- **Aim of the task**:
What lines of the material below hold the string "Viewport"? Copy them out.

- **Recorded information**:
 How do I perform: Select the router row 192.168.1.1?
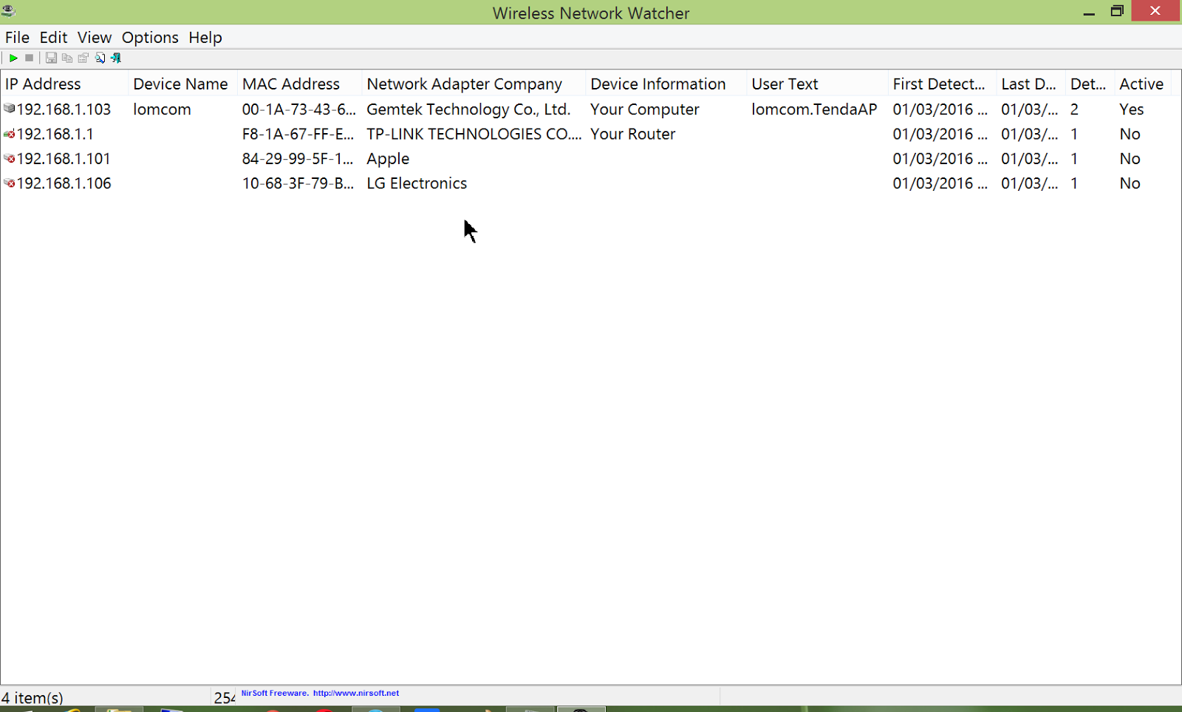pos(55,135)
...
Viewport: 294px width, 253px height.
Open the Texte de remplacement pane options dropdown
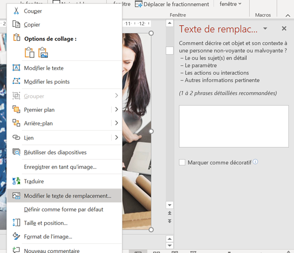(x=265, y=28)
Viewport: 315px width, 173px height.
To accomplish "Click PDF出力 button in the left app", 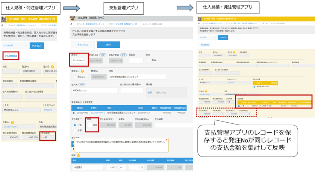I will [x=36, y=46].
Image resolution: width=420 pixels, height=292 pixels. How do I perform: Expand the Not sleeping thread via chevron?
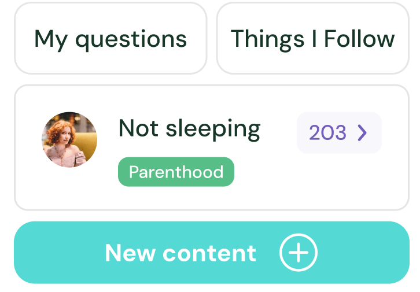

- **Result for this task**:
Viewport: 294px width, 253px height.
Viewport: 315px width, 173px height.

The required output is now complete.